Fat-shattering a set of points by linear classifiers

In maths...

Consider the set of real-valued functions at the core of linear classifiers restricted to parameter vector with bounded size: $$ \G = \{ g \in \R^{\X} : g(\g x) = \inner{\g w}{\g x},\quad \|\g w\| \leq R_{\g w} \} . $$ Then, its fat-shattering dimension is bounded by $$ \fat_{\gamma}(\G) \leq \frac{ R_{\g w}^2 R_{\g x}^2 }{\gamma^2} $$ where $ R_{\g x}$ is radius of the data-enclosing ball ($\max_{\g x\in \X} \|\g x\| \leq R_{\g x}$ ) and $\gamma$ is the scale at which the fat-shattering dimension is computed.

Proof:

  1. If a set $\{\g x_i\}_{i=1}^n$ is $\gamma$-shattered by $\G$, then, for all subset $I_0\subseteq I=\{1,\dots,n\}$, we have $\|\sum_{i\in I_0} \g x_i - \sum_{_i\in I\setminus I_0} \g x_i\| \geq n\gamma/ R_{\g w}$.

    If $\{\g x_i\}_{i=1}^n$ is $\gamma$-shattered by $\G$, say with a witness $\{r_i\}_{i=1}^N$, then for all labelings $\g y \in \{-1,+1\}^{n}$ , there is a $\g w$ with $\|\g w \| \leq R_{\g w}$ such that $$ y_i( \inner{\g w}{\g x_i} - r_i) \geq \gamma,\ i=1,\dots,n. $$ Assume that $I_0$ is such that $$ \sum_{_i\in I_0} r_i \geq \sum_{_i\in I\setminus I_0} r_i $$ and consider the labeling with $y_i = 1$ if $i \in I_0$ and $y_i= -1$ otherwise.
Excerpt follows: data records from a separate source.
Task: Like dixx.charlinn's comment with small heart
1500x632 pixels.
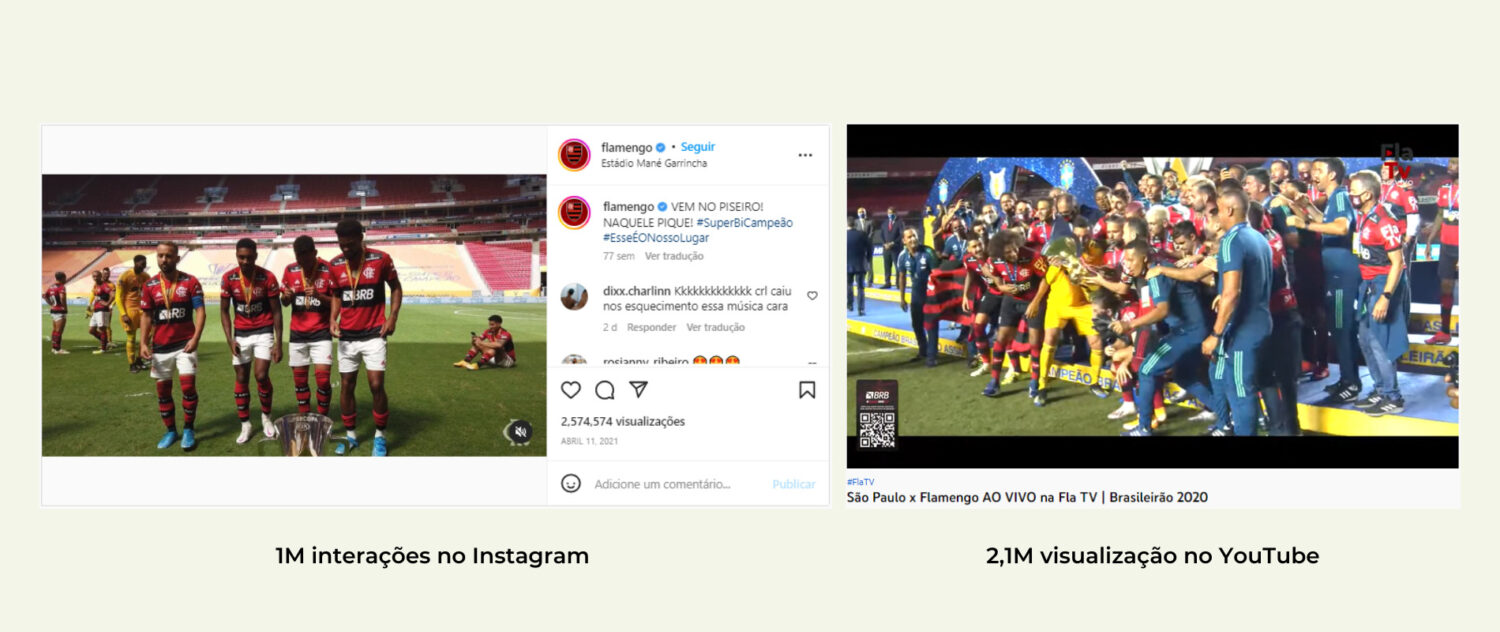Action: [812, 296]
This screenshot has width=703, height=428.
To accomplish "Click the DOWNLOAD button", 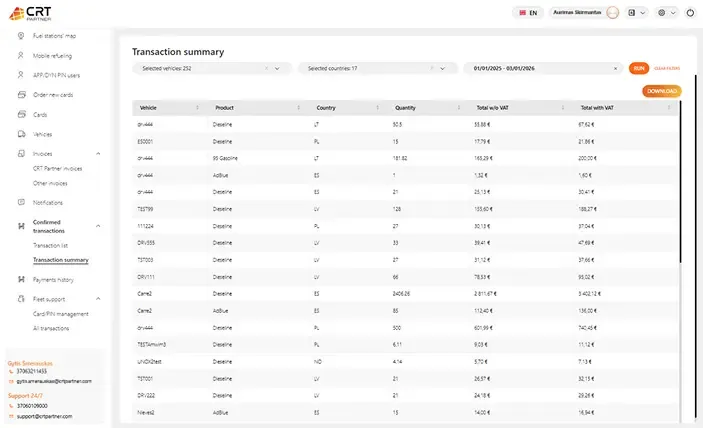I will (662, 91).
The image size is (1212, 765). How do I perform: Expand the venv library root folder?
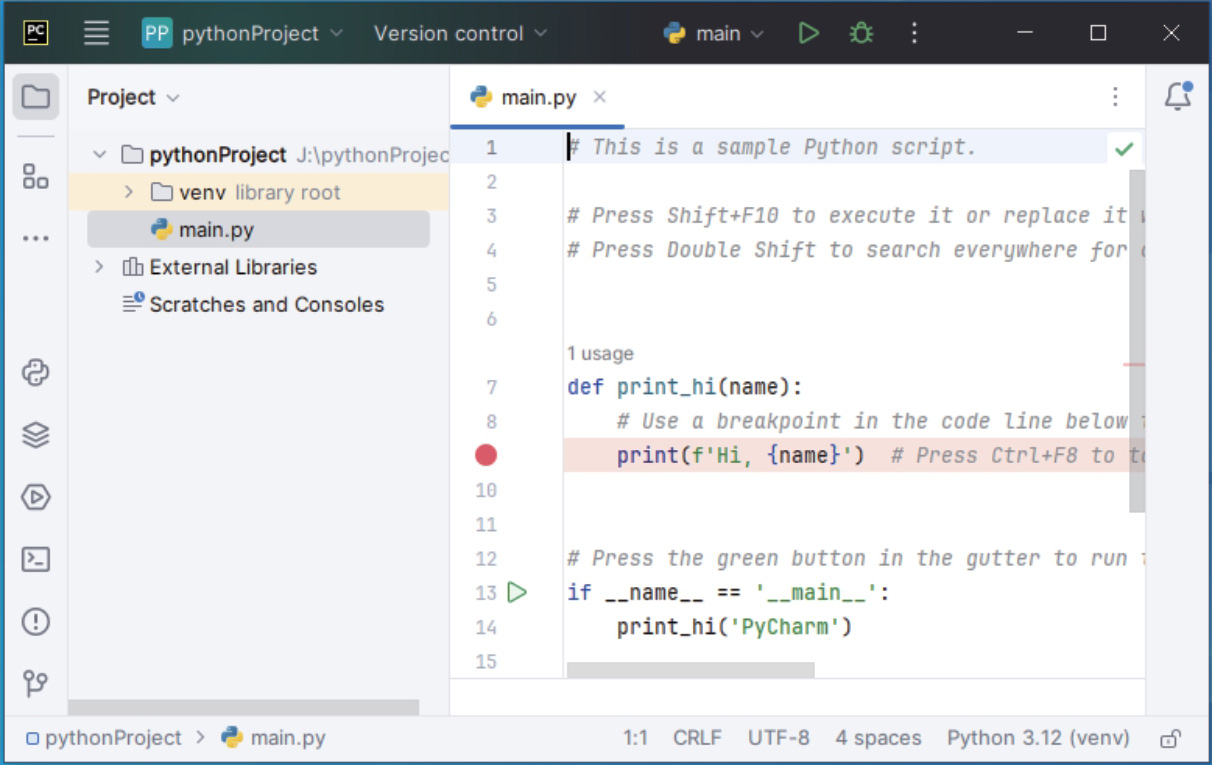[x=129, y=192]
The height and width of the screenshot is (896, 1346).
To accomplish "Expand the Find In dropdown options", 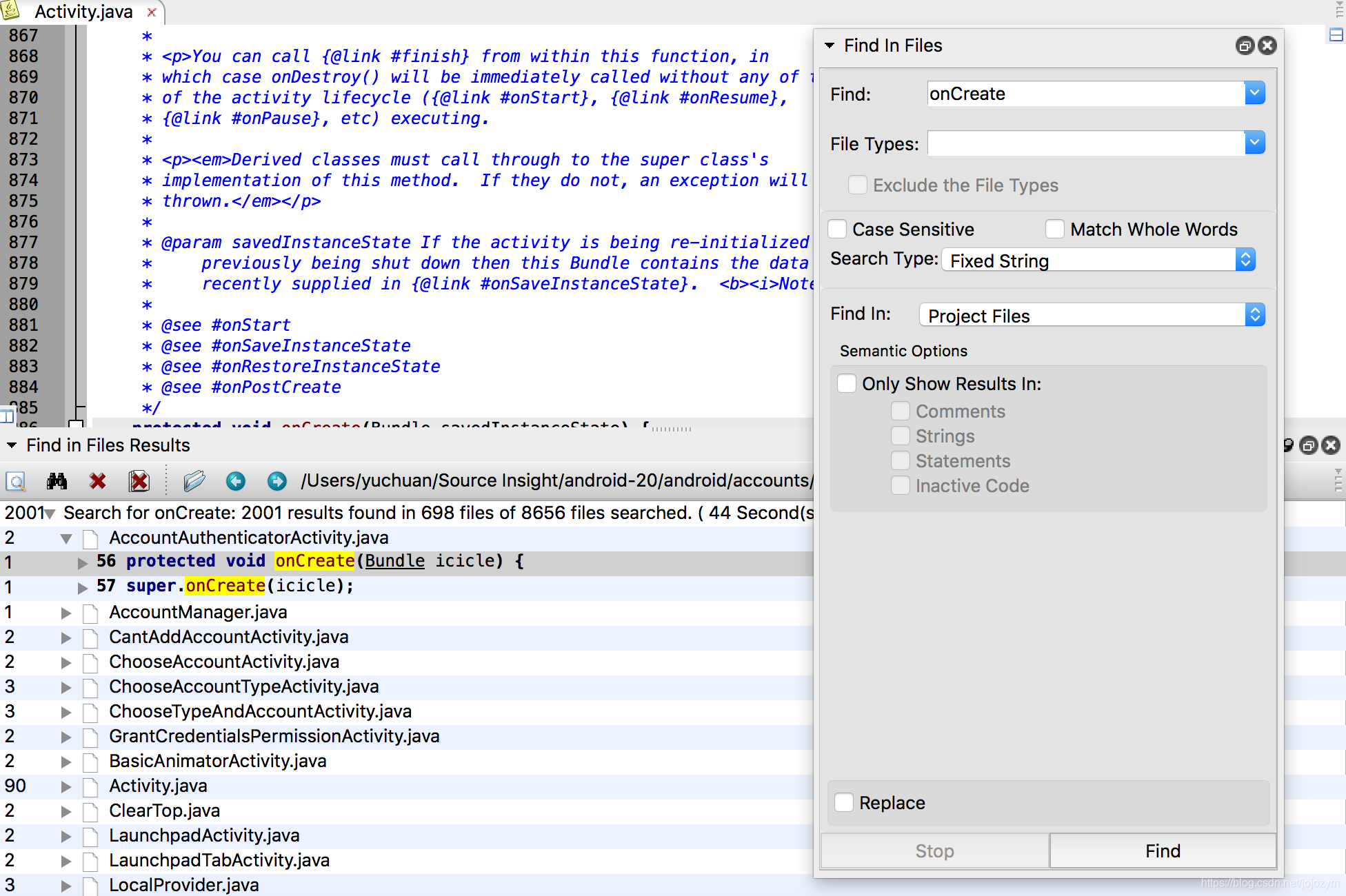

Then, we have $$ \begin{cases} \inner{\g w}{\g x_i} \geq r_i + \gamma,& \mbox{if } i \in I_0, \\ \inner{\g w}{\g x_i} \leq r_i - \gamma,& \mbox{if } i \in I\setminus I_0, \end{cases} $$ which leads to $$ \inner{\g w}{\sum_{i\in I_0} \g x_i} = \sum_{i\in I_0} \inner{\g w}{ \g x_i} \geq \sum_{i\in I_0} r_i + |I_0|\gamma $$ and $$ \inner{\g w}{\sum_{i\in I\setminus I_0} \g x_i} = \sum_{i\in I\setminus I_0} \inner{\g w}{ \g x_i} \leq \sum_{i\in I\setminus I_0} r_i - (n-|I_0|) \gamma . $$ Thus, by using the assumption above, $$ \inner{\g w}{\sum_{i\in I_0} \g x_i - \sum_{i\in I\setminus I_0} \g x_i} \geq \sum_{i\in I_0} r_i -\sum_{_i\in I\setminus I_0} r_i + |I_0|\gamma + (n-|I_0|) \gamma \geq n\gamma . $$ By the Cauchy-Schwarz inequality, $\inner{\g w}{\sum_{i\in I_0} \g x_i - \sum_{i\in I\setminus I_0} \g x_i} \leq \|\g w\| \|\sum_{i\in I_0} \g x_i - \sum_{i\in I\setminus I_0} \g x_i \| \leq R_{\g w} \|\sum_{i\in I_0} \g x_i - \sum_{i\in I\setminus I_0} \g x_i\|$, so that $\|\sum_{i\in I_0} \g x_i - \sum_{i\in I\setminus I_0} \g x_i\|$ must be at least $n\gamma / R_{\g w}$ for the above to hold.
    Since we obtain a similar result in the case $\sum_{_i\in I_0} r_i < \sum_{_i\in I\setminus I_0} r_i$ by looking at the opposite labeling where $y_i=1$ if and only if $i\in I\setminus I_0$, the statement holds in all cases.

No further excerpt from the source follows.